L'année de tous les espoirs


Les attentes sont on ne peut plus élevées pour 2021. Que va-t-il se passer au cours des mois à venir ? Seul l'avenir nous le dira. L'année a démarré chez nous sur les chapeaux de roue, entre la régression du sommeil des quatre mois pour notre bébé sourire (qui du coup, est beaucoup plus geignarde), les entretiens d'embauche à la pelle, et le Covid qui continue de se propager à qui mieux mieux à Miami. Du reste, si l'on se limite aux sujets agréables, dans quelques petites heures, Joe Biden deviendra officiellement président des Etats-Unis et ce sera la vraie bonne nouvelle de la semaine. Et lorsqu'on en vient à évoquer cet événement, je croise vraiment très très fort les doigts (et les orteils) pour qu'il ne se fasse pas assassiner juste avant de prêter serment, n'en déplaise à un grand groupe de fous furieux suprémacistes blancs, plus connaisseurs de théories issues de Mein Kampf que des livres d'histoires niveau CM2 (oui, ce sont de véritables ignares). Alors mon cher Joe, tous les regards sont sur toi. Ne nous déçois pas. J'évoquais plus haut les nuits de Mademoiselle J. qui est décidément plus adepte du sommeil en gruyère que des grasses matinées.
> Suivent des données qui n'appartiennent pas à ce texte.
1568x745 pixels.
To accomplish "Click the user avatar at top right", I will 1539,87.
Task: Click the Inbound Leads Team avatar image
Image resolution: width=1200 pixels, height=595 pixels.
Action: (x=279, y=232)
La perspective de retourner travailler dans ces conditions de sleep deprivation ne m'enchante guère, même si j'ai déjà bien profité de mes semaines supplémentaires de pouponnage intensif (rappelons que la louloute devait commencer la crèche ce mois-ci, mais que ce nouveau départ a pu -avec grande joie- être repoussé à Février). Entre deux tirages de lait, ma cuisine et mon congélateur se sont transformés en véritable usine laitière et j'ai un peu l'impression d'être une vache en devenir. Je crois même que je me suis mise à ruminer. D'ailleurs je ne crois pas qu'aucune maman ait un jour apprécié l'engin en question, qui, même s'il est pratique, n'équivaut vraiment pas à une séance de spa (loin s'en faut, sauf si bien sûr vous être en proie aux engorgements). Donc, pour terminer ce petit billet qui part dans tous les sens, un peu brouillon et passant du coq à l'âne (merci mon cerveau bien fatigué), je vous souhaite à toutes et à tous une belle année, une bonne santé, la fin de ce maudit Covid, le retour des retrouvailles entre amis, de grands dîners de famille sans limitation de nombre, de longs voyages sans microbes, et surtout, surtout, des pelletées et des brouettées de bonheur pour que ce nouvel an nous apporte les changements dont nous avons tous bien besoin.